*** Opening of Entries supplied ***

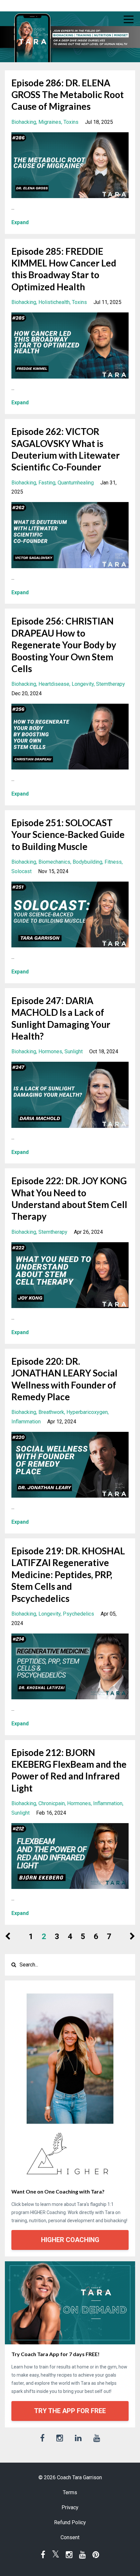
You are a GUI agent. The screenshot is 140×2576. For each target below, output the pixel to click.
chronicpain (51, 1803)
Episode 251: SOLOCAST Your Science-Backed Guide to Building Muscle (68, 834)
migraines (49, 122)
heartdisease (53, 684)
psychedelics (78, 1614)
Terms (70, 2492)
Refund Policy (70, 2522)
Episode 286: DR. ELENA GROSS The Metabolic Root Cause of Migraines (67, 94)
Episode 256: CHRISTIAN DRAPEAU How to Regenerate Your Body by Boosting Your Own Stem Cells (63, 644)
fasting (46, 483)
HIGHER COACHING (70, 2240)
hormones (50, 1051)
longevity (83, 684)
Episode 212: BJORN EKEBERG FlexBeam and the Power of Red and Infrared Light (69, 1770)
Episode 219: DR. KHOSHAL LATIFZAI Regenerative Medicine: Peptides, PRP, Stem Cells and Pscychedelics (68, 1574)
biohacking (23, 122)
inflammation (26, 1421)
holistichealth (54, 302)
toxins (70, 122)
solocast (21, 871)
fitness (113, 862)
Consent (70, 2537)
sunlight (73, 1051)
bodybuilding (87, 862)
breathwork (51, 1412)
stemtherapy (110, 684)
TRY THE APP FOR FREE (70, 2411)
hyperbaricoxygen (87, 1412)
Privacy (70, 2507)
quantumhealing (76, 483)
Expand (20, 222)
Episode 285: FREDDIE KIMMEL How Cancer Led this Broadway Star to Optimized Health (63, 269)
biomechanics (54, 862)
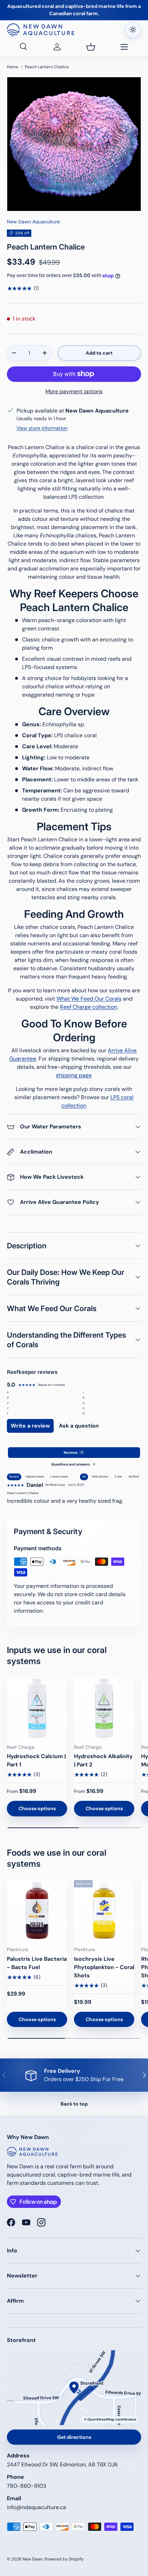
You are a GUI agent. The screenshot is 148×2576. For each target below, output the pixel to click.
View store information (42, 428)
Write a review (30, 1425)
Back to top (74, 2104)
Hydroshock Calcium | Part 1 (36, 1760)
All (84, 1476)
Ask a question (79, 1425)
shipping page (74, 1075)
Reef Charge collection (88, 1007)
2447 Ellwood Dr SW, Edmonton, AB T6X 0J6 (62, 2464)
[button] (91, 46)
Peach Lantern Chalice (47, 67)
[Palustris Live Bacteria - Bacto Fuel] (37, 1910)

*** Close of Entries supplied ***
*** Opening of Entries supplied ***

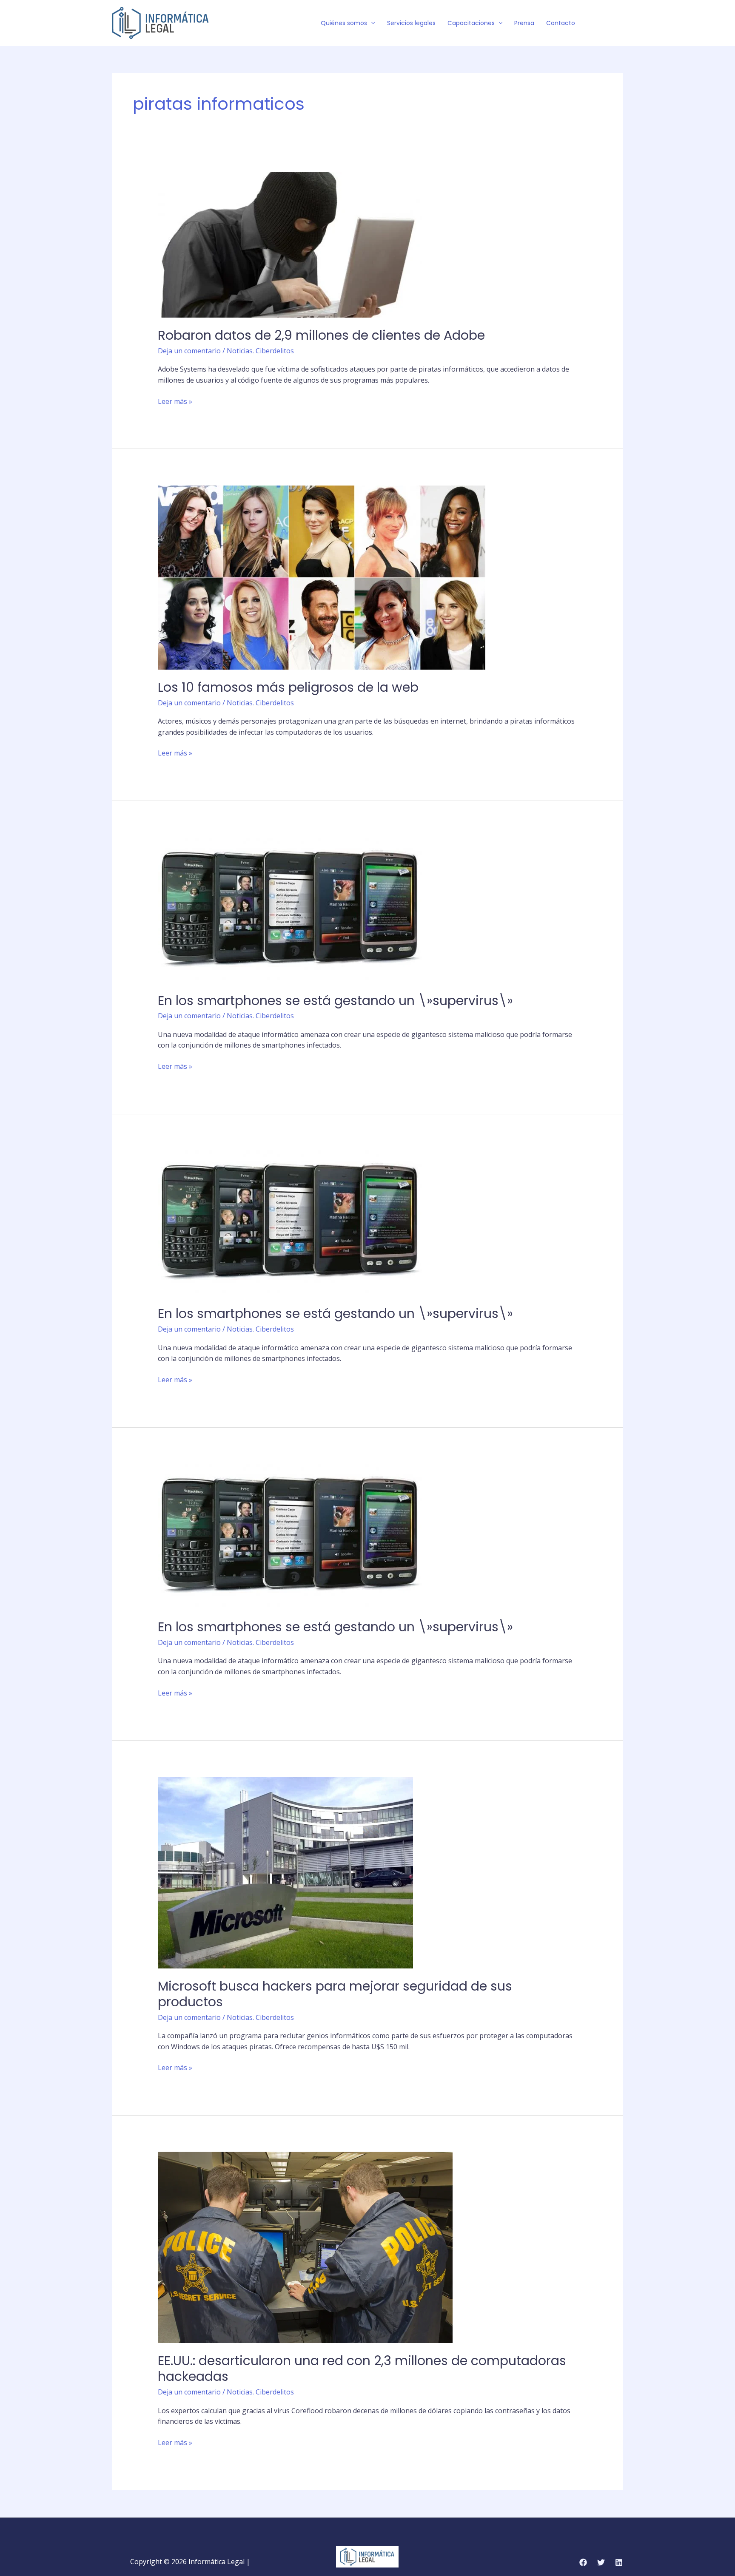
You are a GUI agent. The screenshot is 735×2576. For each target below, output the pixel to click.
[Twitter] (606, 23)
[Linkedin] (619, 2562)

*** Close of Entries supplied ***
*** Opening of Entries supplied ***

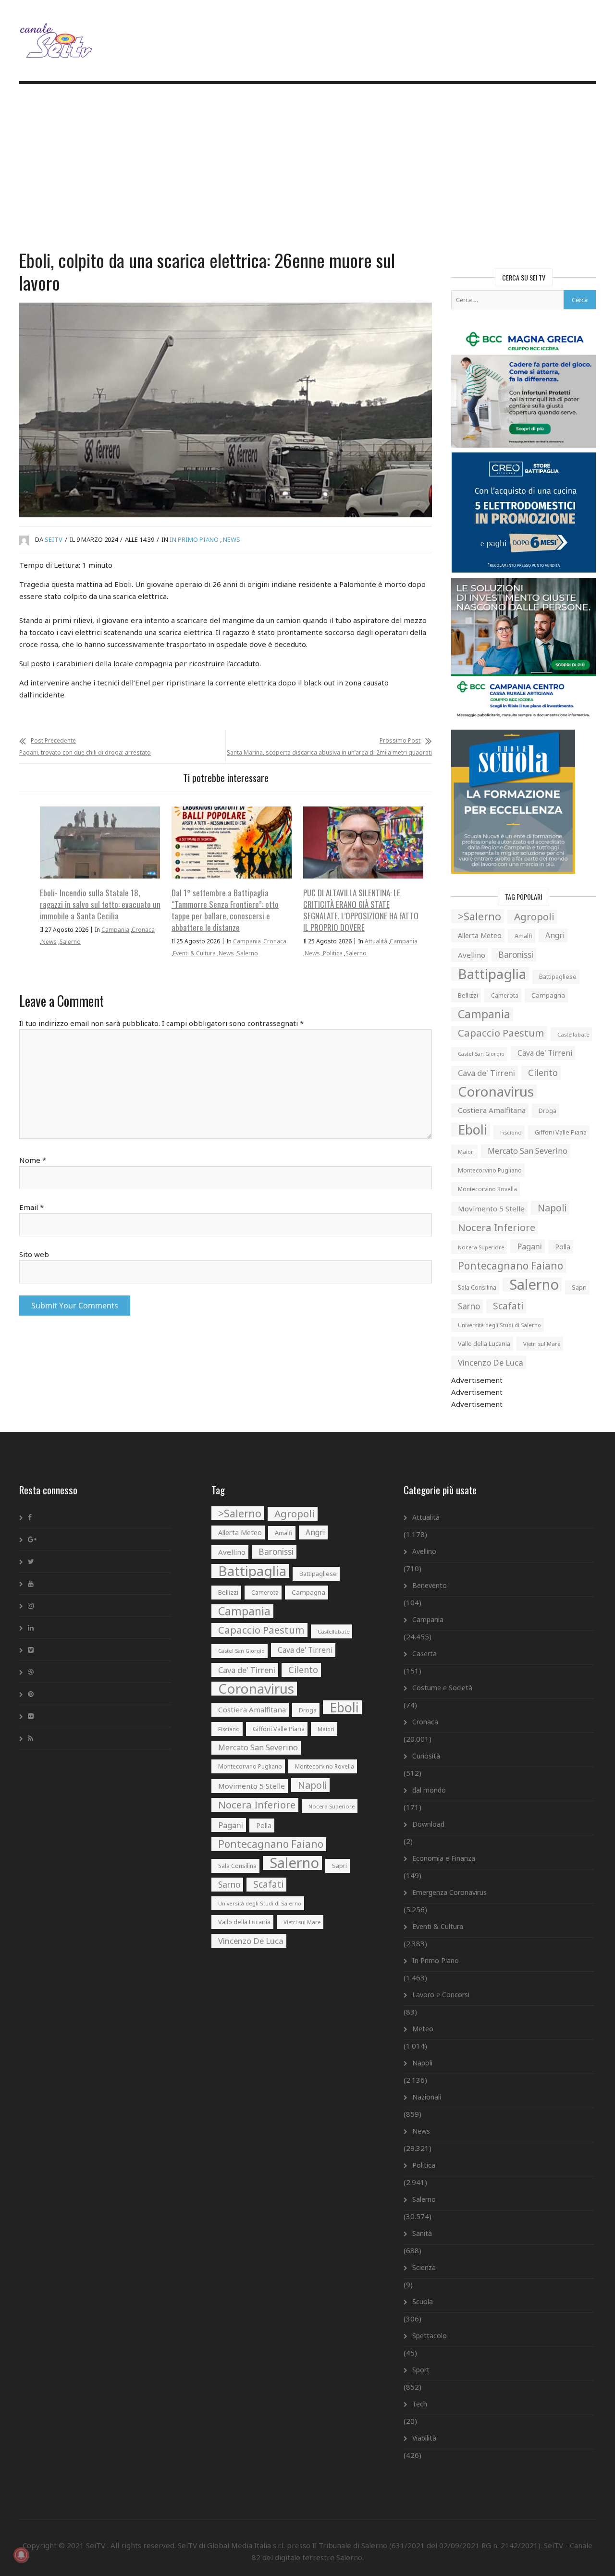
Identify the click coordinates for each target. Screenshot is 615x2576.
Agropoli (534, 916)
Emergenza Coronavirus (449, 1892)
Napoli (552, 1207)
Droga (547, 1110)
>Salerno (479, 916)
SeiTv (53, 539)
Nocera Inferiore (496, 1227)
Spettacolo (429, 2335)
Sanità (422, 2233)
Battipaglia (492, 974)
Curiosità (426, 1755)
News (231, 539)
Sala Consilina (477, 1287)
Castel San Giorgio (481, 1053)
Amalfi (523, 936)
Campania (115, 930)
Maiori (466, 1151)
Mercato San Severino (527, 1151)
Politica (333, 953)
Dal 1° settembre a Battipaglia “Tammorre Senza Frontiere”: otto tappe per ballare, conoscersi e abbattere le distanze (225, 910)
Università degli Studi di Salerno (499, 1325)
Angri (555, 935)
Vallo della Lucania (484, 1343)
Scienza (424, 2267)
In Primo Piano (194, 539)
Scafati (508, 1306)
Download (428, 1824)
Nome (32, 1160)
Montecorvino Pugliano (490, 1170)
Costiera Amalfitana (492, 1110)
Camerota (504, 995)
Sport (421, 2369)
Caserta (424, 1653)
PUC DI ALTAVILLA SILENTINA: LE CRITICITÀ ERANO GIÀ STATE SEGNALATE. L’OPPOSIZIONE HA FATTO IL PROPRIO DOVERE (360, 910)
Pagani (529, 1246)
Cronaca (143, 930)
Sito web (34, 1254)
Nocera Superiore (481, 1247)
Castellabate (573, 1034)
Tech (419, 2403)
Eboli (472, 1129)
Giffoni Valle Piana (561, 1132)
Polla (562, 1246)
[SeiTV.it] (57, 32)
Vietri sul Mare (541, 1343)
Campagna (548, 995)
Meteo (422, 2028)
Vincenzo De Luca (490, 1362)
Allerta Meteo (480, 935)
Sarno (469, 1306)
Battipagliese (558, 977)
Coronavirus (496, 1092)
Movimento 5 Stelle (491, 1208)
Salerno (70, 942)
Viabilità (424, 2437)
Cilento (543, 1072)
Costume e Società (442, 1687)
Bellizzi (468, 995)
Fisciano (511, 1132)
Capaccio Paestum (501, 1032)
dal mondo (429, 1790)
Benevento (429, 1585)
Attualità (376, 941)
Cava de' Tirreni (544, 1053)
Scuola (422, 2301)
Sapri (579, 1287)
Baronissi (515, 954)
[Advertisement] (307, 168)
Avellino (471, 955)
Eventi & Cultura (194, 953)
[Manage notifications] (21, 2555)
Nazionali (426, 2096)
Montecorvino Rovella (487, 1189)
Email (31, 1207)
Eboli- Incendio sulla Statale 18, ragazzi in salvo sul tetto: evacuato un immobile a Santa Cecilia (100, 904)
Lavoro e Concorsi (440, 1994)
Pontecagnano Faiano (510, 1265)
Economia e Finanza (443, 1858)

*** Close of Entries supplied ***

▸ **The problem**:
Your copy should hold the lines from the one with "You are a GUI agent. The screenshot is 140×2576." up to and including the one with "[Palustris Live Bacteria", exactly as in the data above, and no pictures.

▸ **Your response**:
You are a GUI agent. The screenshot is 140×2576. For each target below, output the pixel to click.
chronicpain (51, 1803)
Episode 251: SOLOCAST Your Science-Backed Guide to Building Muscle (68, 834)
migraines (49, 122)
heartdisease (53, 684)
psychedelics (78, 1614)
Terms (70, 2492)
Refund Policy (70, 2522)
Episode 286: DR. ELENA GROSS The Metabolic Root Cause of Migraines (67, 94)
Episode 256: CHRISTIAN DRAPEAU How to Regenerate Your Body by Boosting Your Own Stem Cells (63, 644)
fasting (46, 483)
HIGHER COACHING (70, 2240)
hormones (50, 1051)
longevity (83, 684)
Episode 212: BJORN EKEBERG FlexBeam and the Power of Red and Infrared Light (69, 1770)
Episode 219: DR. KHOSHAL LATIFZAI Regenerative Medicine: Peptides, PRP, Stem Cells and Pscychedelics (68, 1574)
biohacking (23, 122)
inflammation (26, 1421)
holistichealth (54, 302)
toxins (70, 122)
solocast (21, 871)
fitness (113, 862)
Consent (70, 2537)
sunlight (73, 1051)
bodybuilding (87, 862)
breathwork (51, 1412)
stemtherapy (110, 684)
TRY THE APP FOR FREE (70, 2411)
hyperbaricoxygen (87, 1412)
Privacy (70, 2507)
quantumhealing (76, 483)
Expand (20, 222)
Episode 285: FREDDIE KIMMEL How Cancer Led this Broadway Star to Optimized Health (63, 269)
biomechanics (54, 862)
You are a GUI agent. The screenshot is 148×2576. For each target below, output the pixel to click.
View store information (42, 428)
Write a review (30, 1425)
Back to top (74, 2104)
Hydroshock Calcium | Part 1 (36, 1760)
All (84, 1476)
Ask a question (79, 1425)
shipping page (74, 1075)
Reef Charge collection (88, 1007)
2447 Ellwood Dr SW, Edmonton, AB T6X 0J6 (62, 2464)
[button] (91, 46)
Peach Lantern Chalice (47, 67)
[Palustris Live Bacteria - Bacto Fuel] (37, 1910)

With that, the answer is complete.